# Up on the roof



## OldSchool (Jan 30, 2010)

We picked a cold day to do this -31 this morning ... 

1 of 5 roof top furnaces we are changing on this roof ...


----------



## user2090 (Sep 26, 2009)

How long does it take to change one of those out? 

Awfully cold day to be up on a roof. Sucks to be a HVAC guy. :laughing: That is what I tell my friends who do it.


----------



## Gettinit (May 9, 2012)

Now I will not be able to get that song out of my head.


----------



## OldSchool (Jan 30, 2010)

Indie said:


> How long does it take to change one of those out?
> 
> Awfully cold day to be up on a roof.

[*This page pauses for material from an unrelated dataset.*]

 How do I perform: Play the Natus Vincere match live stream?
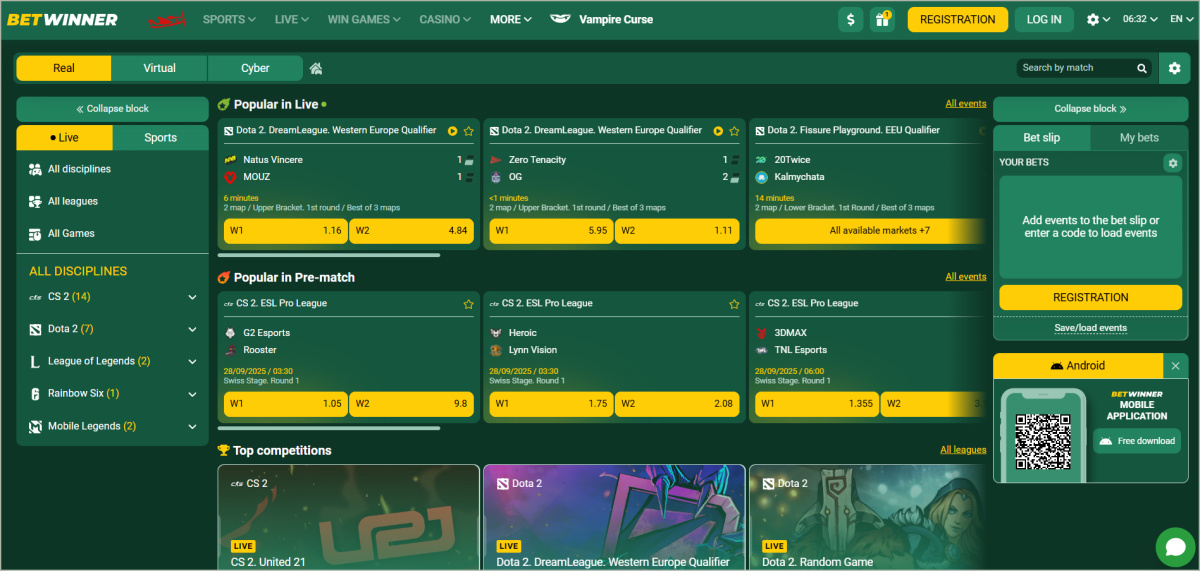click(452, 131)
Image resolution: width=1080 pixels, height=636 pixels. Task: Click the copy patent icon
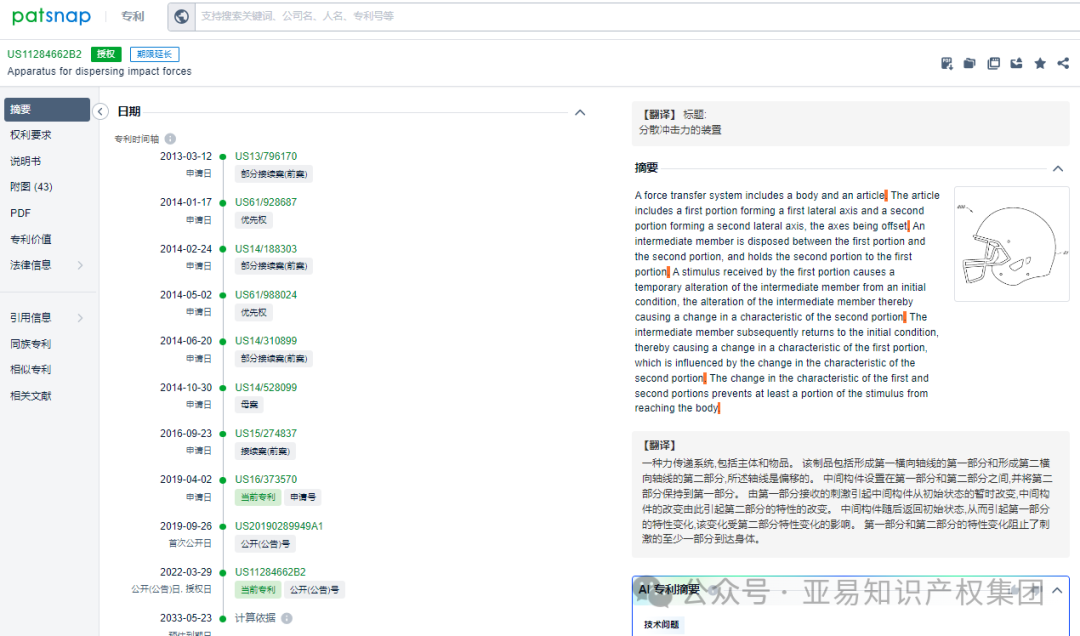tap(993, 62)
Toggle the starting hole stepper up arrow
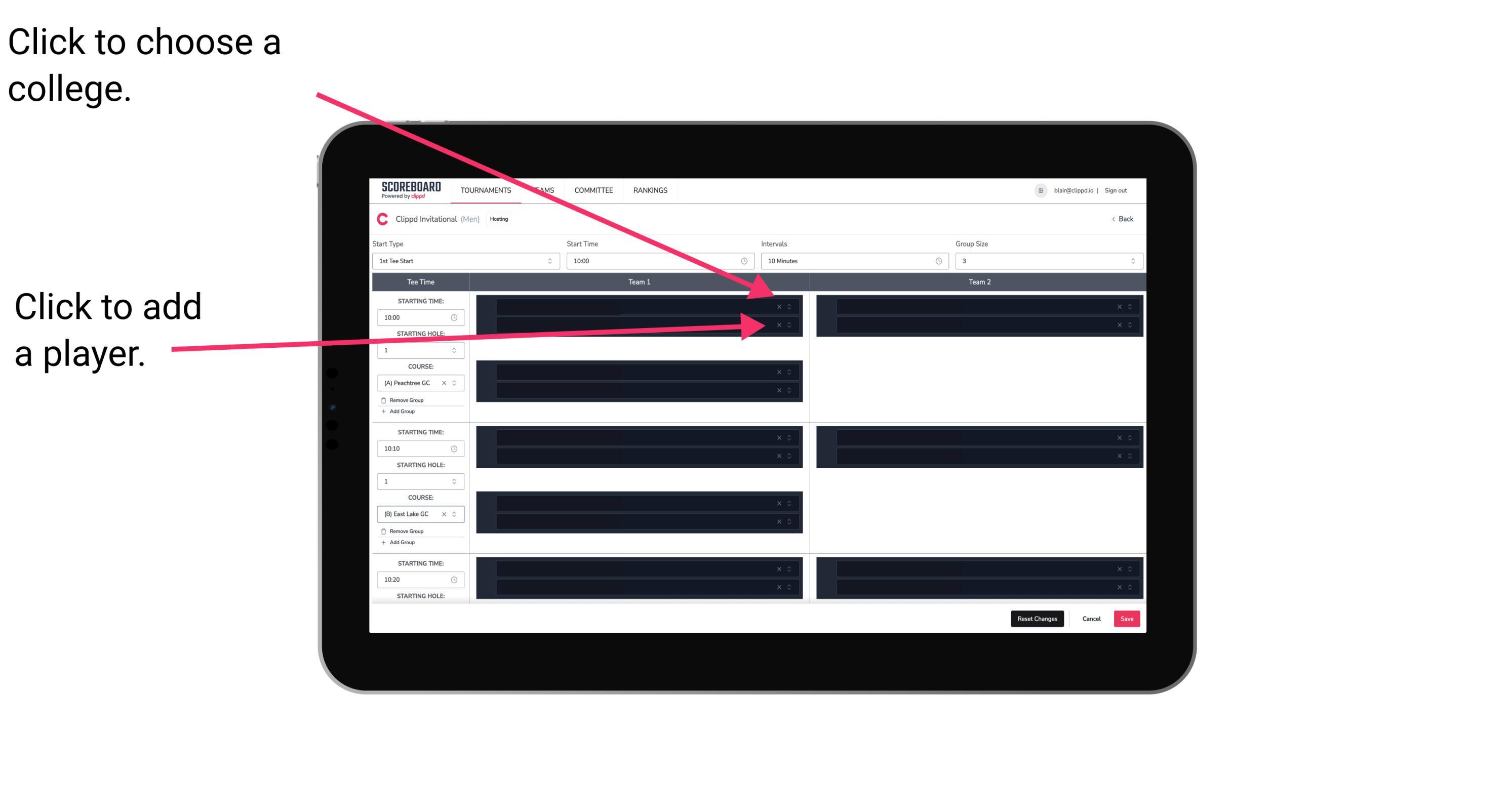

Sucks to be a HVAC guy. :laughing: That is what I tell my friends who do it.


If all goes well ... You are looking about 3 hrs each .... Never know what's under that old unit .... Some times got to alter duct work on the site .....

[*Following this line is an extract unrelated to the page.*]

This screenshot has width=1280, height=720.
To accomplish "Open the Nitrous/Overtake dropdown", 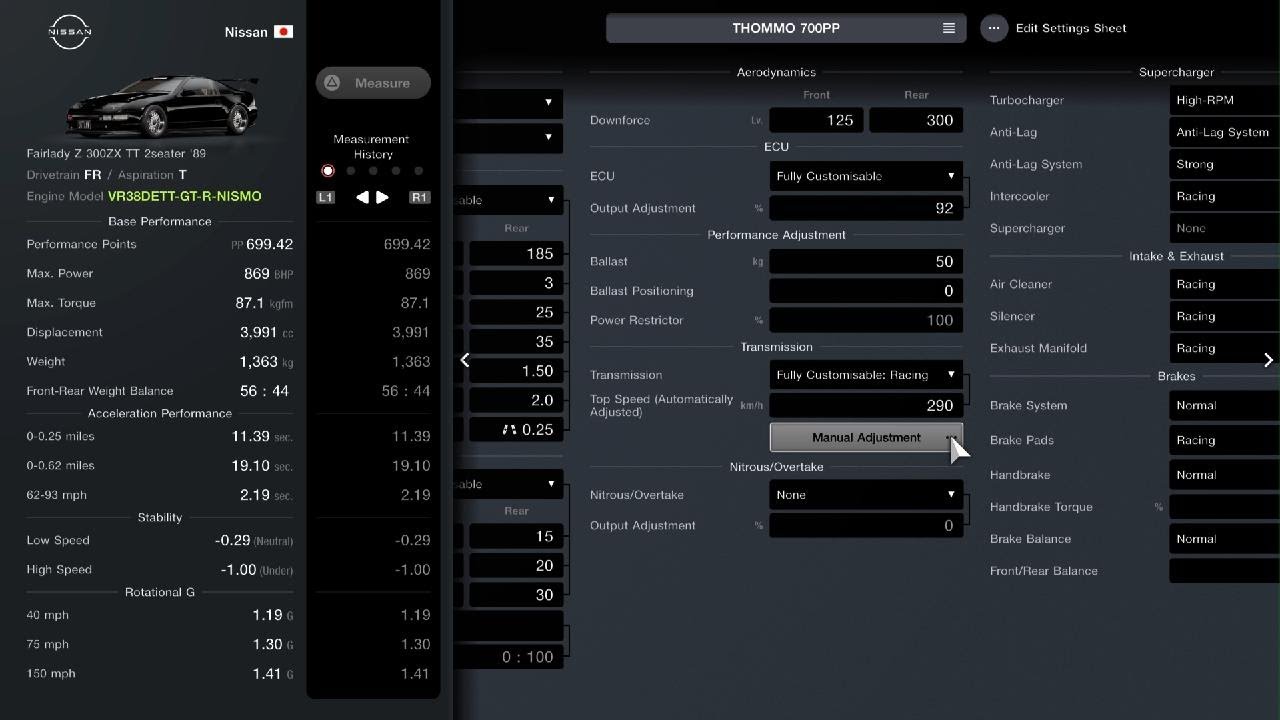I will click(x=866, y=495).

Worst larger units 8 hours with side discharge ... Duct tie in , gas , electrical


----------



## user2090 (Sep 26, 2009)

OldSchool said:


> If all goes well ... You are looking about 3 hrs each .... Never know what's under that old unit .... Some times got to alter duct work on the site .....
> 
> Worst larger units 8 hours with side discharge ... Duct tie in , gas , electrical


What I know is that there must be good money in them, because when the guys talk about changing them out they start drooling. :laughing:


----------



## Tommy plumber (Feb 19, 2010)

What's all that white stuff on the roof.........:laughing:


----------



## OldSchool (Jan 30, 2010)

Indie said:


> What I know is that there must be good money in them, because when the guys talk about changing them out they start drooling. :laughing:


If all goes well (can't say on public forum) profit in 3 hrs on a small 5 ton

If it goes bad from there and the crane is just sitting there the bill starts to pile up ...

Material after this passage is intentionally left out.